### Directions
Below is a block of records; repeat all of them exactly.

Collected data
★ ★ ★ ★

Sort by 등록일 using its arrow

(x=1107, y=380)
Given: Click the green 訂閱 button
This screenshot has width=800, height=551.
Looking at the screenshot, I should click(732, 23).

★ ★ ★ ★

### Worked solution
Sort by 등록일 using its arrow

(x=1107, y=380)
Given: Click the green 訂閱 button
This screenshot has width=800, height=551.
Looking at the screenshot, I should click(732, 23).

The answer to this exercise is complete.